§ **Problem description**
Extract the part of the material that opens with the line containing "Image resolution: width=1024 pixels, height=996" and closes with the line containing "(x=117, y=336)", both lines included, and repeat those lines word for word.

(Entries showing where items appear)
↓↓↓

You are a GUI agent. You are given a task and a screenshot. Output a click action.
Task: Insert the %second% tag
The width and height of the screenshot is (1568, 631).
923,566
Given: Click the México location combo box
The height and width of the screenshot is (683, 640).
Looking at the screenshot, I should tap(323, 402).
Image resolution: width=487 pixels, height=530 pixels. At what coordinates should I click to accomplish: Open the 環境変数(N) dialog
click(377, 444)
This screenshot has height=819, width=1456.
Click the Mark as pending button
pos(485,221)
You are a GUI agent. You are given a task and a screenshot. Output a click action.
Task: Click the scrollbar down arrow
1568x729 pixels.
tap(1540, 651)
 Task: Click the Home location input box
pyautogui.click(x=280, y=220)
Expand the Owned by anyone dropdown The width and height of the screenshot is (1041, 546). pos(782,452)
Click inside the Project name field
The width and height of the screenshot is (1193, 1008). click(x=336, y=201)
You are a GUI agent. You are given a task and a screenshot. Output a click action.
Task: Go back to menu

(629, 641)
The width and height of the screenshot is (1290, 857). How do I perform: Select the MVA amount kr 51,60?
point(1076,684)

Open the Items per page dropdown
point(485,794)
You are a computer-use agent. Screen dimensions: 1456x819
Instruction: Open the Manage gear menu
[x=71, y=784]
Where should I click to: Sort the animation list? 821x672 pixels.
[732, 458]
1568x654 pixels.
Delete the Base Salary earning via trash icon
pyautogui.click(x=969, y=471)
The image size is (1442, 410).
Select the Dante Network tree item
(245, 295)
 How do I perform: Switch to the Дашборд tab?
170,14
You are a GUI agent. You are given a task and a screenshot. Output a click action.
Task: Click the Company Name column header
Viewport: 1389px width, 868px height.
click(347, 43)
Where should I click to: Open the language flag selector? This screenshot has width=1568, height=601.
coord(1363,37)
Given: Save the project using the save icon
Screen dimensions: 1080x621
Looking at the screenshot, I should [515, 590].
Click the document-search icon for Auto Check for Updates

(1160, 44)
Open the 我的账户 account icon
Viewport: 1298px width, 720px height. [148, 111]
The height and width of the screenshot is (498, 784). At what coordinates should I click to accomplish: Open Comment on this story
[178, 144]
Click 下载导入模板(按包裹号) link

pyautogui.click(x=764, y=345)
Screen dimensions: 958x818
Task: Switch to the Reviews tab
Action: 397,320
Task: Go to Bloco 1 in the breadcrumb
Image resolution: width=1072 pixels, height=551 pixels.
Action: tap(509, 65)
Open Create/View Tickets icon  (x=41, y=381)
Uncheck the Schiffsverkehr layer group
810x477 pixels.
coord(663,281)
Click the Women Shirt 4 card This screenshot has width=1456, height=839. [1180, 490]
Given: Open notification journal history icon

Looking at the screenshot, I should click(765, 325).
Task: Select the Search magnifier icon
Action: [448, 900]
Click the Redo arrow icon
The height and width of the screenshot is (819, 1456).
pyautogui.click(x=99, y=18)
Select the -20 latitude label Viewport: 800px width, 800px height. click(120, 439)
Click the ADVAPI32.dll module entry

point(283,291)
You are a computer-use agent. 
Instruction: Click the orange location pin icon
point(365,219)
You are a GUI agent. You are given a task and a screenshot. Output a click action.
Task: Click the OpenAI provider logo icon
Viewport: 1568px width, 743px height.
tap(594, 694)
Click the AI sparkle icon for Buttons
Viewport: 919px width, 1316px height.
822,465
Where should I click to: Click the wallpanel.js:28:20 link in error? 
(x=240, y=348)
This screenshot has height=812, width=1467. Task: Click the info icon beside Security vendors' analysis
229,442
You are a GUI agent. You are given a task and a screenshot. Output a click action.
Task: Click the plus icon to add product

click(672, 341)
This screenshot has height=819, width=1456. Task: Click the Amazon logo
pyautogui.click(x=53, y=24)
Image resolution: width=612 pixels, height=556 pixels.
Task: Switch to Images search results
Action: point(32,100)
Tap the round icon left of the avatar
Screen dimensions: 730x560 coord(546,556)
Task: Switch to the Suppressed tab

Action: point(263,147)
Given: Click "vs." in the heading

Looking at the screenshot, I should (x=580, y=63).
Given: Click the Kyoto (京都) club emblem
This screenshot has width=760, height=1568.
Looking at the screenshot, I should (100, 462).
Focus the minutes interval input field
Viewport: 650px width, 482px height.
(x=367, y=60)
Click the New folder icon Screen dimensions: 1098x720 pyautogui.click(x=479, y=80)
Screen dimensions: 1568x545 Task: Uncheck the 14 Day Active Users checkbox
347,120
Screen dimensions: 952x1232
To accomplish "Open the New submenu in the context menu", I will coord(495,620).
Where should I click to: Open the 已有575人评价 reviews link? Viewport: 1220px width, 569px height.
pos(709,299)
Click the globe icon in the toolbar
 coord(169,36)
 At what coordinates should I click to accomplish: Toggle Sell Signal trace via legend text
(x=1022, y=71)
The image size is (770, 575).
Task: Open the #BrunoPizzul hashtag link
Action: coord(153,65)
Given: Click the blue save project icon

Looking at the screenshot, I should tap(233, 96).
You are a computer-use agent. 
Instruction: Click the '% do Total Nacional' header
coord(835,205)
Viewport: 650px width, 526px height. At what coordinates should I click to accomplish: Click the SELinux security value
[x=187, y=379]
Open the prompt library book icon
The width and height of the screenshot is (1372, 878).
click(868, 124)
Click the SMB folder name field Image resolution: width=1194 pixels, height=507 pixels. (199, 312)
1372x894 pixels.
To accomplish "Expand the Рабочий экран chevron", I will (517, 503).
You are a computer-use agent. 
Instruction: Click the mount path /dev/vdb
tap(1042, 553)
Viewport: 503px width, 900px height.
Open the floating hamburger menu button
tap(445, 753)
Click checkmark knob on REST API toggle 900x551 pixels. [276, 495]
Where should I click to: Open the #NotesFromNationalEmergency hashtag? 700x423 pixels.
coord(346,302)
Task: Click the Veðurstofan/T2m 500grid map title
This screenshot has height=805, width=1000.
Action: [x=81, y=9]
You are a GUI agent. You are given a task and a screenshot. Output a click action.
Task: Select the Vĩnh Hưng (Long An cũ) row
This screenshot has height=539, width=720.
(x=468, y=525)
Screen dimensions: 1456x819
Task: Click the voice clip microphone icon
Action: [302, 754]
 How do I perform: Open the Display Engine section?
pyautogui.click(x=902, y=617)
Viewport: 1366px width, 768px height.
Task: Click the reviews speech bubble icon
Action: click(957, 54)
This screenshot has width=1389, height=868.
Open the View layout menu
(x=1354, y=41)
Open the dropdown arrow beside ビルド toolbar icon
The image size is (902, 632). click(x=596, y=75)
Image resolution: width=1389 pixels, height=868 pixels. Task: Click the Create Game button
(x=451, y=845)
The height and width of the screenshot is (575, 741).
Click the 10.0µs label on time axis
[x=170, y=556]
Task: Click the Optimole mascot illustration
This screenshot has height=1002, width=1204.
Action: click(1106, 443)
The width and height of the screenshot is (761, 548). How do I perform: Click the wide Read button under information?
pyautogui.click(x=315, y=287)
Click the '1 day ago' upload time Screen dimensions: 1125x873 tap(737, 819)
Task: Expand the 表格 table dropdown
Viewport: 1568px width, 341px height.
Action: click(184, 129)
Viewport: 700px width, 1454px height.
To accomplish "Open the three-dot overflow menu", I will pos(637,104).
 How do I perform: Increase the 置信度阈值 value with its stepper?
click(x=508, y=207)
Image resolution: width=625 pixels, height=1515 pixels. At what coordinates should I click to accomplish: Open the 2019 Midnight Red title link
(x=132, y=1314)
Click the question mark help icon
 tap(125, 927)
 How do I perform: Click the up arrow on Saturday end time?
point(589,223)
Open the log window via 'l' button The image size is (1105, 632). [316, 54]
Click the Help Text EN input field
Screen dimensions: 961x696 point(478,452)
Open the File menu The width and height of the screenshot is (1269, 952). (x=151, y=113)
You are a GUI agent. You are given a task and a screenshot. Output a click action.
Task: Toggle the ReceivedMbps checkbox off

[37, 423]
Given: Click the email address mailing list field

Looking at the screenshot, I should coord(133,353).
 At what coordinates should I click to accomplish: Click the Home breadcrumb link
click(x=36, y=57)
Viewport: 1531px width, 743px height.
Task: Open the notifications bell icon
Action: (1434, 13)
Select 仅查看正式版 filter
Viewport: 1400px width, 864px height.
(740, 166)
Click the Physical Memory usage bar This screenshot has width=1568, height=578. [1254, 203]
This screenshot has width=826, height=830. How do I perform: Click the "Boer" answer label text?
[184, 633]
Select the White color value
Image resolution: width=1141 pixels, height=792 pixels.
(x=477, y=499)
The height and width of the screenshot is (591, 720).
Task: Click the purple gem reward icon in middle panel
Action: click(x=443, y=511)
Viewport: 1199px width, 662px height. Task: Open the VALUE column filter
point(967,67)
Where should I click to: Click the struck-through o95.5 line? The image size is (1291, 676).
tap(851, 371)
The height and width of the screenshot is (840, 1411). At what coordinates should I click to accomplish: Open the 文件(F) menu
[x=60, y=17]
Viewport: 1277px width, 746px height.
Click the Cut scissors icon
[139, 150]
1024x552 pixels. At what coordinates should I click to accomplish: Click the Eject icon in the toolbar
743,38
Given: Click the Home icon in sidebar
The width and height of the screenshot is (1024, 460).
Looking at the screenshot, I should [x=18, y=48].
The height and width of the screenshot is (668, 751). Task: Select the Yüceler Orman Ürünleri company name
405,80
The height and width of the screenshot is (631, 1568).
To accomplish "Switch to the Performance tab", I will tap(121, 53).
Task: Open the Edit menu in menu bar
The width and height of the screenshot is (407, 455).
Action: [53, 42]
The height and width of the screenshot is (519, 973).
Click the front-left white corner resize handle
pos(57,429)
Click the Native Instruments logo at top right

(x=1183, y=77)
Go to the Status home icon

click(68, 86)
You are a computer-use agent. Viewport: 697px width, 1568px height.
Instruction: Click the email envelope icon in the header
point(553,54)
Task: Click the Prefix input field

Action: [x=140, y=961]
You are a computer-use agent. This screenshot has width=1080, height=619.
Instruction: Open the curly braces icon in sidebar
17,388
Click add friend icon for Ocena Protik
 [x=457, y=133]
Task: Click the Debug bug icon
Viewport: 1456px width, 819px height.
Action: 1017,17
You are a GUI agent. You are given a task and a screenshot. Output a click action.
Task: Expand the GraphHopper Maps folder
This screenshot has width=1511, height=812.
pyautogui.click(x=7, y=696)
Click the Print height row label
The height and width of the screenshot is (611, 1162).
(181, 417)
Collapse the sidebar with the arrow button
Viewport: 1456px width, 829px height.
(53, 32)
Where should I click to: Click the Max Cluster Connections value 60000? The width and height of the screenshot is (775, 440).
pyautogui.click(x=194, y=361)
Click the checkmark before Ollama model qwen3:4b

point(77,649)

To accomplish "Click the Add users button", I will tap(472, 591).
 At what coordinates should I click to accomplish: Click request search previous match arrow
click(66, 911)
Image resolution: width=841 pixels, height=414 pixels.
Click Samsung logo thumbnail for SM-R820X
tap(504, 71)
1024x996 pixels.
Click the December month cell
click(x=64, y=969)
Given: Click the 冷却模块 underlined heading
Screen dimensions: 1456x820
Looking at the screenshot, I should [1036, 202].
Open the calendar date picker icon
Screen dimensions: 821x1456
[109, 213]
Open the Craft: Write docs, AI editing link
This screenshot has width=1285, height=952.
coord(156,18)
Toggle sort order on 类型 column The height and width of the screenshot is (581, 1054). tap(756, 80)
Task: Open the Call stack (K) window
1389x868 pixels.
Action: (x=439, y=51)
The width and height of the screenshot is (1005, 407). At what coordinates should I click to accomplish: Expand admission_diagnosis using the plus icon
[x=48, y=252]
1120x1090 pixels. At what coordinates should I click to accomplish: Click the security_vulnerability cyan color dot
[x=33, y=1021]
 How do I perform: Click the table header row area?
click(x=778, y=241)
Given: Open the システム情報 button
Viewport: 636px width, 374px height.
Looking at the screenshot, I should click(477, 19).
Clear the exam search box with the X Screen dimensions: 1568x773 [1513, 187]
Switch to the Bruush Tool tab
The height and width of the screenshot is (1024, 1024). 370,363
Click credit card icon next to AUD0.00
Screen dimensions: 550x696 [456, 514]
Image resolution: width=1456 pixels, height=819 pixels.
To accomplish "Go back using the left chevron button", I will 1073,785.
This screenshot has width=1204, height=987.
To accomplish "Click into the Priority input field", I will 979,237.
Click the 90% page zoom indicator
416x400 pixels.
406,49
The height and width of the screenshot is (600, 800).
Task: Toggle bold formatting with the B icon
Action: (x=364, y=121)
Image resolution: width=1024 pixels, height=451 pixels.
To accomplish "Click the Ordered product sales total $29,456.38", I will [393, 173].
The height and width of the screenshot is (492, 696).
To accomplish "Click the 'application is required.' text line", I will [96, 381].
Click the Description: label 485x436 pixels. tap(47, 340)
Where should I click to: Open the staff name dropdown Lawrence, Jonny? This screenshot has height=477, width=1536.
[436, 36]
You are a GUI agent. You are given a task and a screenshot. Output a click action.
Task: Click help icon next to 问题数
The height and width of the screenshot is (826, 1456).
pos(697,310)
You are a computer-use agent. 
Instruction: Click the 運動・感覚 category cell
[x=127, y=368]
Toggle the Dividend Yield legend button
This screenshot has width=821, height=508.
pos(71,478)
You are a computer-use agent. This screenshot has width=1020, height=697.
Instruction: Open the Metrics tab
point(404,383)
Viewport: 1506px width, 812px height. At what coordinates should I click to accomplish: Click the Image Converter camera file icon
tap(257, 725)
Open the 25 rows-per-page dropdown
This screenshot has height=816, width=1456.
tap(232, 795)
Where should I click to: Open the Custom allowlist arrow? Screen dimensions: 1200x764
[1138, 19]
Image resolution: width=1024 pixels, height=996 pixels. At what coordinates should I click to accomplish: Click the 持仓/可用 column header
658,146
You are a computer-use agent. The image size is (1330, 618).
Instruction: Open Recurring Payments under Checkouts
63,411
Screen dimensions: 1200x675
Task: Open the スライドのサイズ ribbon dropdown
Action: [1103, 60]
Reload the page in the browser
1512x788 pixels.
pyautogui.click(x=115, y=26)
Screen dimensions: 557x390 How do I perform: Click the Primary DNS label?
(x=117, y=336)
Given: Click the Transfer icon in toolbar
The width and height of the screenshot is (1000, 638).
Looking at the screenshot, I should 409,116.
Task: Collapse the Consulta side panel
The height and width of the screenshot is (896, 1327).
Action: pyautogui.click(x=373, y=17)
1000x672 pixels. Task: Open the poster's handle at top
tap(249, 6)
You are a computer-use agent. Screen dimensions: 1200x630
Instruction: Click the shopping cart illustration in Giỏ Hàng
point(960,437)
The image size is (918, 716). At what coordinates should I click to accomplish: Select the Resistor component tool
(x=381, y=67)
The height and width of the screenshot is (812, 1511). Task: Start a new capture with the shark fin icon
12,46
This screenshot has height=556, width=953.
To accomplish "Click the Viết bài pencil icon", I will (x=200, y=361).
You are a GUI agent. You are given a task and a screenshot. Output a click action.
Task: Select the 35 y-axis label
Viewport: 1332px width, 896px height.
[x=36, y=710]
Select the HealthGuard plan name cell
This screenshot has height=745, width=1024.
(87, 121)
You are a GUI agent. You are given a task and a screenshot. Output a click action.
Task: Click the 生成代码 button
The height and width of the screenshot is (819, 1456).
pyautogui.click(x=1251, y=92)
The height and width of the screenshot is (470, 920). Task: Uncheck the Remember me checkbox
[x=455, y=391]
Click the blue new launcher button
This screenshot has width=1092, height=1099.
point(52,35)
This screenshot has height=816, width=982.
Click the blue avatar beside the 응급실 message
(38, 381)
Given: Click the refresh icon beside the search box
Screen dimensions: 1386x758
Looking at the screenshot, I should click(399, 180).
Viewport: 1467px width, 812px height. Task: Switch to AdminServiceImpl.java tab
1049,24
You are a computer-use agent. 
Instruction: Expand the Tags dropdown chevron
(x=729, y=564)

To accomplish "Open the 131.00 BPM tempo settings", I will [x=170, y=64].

↑↑↑

§ **Solution to the exercise**
Image resolution: width=1024 pixels, height=996 pixels. At what coordinates should I click to accomplish: Click the 持仓/可用 column header
658,146
You are a computer-use agent. The image size is (1330, 618).
Instruction: Open Recurring Payments under Checkouts
63,411
Screen dimensions: 1200x675
Task: Open the スライドのサイズ ribbon dropdown
Action: [1103, 60]
Reload the page in the browser
1512x788 pixels.
pyautogui.click(x=115, y=26)
Screen dimensions: 557x390 How do I perform: Click the Primary DNS label?
(x=117, y=336)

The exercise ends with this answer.